Bem, aquele lance EDM sumiu das boates e foi parar em festivais e raves ao ar livre. Os Skrillexes? Esses caras não tocam mais em clubes. Acho que isso foi ótimo pra cena noturna. A maioria dos lugares – especialmente nas grandes cidades – voltou a agendar shows com bons artistas, em busca de um som diferente. Agora que voltei a tocar mais nos Estados Unidos, percebe-se que a qualidade das noites melhorou muito e realmente tornou-se divertido tocar por aqui.

Deixando os shows de lado, por que você se instalou nos EUA ao invés de lugares com mais oportunidades como Berlim?
Queria construir uma vida pessoal aqui. Por isso não quis ir para Berlim. Ainda estava tocando aqui e ali – no Decibel Festival ou algo da Red Bull, por exemplo – mas só nesses últimos seis a oito meses tenho feito mais shows nos EUA de novo. É algo bem saudável, também passei a usar cada vez mais discos de vinil, o que gera uma reação muito boa aqui, te deixa com uma atitude mais positiva e você aparece como DJ, no sentido de que todas aquelas horas pra carregar suas paradas até a boate e tocar fazem valer o dinheiro de alguém.

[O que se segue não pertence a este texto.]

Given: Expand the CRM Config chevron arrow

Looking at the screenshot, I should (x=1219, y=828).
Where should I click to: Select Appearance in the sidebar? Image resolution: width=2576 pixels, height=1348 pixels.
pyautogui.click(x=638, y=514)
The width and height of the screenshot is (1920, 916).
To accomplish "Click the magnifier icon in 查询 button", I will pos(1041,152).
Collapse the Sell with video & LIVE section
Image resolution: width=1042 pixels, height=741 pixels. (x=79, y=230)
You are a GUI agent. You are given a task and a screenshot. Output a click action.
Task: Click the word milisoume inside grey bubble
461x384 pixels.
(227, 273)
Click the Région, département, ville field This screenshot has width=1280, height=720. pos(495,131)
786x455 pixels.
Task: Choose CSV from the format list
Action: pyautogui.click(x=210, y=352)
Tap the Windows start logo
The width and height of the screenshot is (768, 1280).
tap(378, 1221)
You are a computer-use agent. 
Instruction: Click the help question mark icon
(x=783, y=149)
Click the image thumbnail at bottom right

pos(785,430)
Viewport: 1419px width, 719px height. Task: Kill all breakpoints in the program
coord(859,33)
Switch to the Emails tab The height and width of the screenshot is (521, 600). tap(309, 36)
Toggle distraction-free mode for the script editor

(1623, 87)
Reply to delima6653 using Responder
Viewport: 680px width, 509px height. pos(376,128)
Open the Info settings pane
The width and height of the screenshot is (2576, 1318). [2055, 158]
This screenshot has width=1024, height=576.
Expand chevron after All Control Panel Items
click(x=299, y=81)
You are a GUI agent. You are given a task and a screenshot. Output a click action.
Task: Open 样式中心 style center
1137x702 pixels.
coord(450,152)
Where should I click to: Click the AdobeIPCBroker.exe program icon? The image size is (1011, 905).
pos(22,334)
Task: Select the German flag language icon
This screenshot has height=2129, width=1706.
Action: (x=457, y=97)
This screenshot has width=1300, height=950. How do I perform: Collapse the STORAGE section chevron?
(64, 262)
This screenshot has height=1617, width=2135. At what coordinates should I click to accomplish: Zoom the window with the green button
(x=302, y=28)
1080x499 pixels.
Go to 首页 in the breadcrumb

Bem, dizem que para você ser mestre em qualquer coisa é preciso 10 mil horas de prática.
Tem isso e também o fato de você ter que dar exemplo. Entendo perfeitamente porque tantos moleques querem ser DJs agora. Se você aparece com um pendrive e balança as mãos no ar, parece tudo bem fácil e não é necessária nenhuma prática. Agora se você chega arrastando 70 discos e troca cuidadosamente as agulhas, colocando os discos pra tocar e certificando-se de que tudo está perfeitamente mixado, acaba demonstrando uma dedicação que fará as pessoas pensarem: "Uau, isso é uma arte. É algo que outros vem tentando aperfeiçoar há anos antes de chegar até a gente".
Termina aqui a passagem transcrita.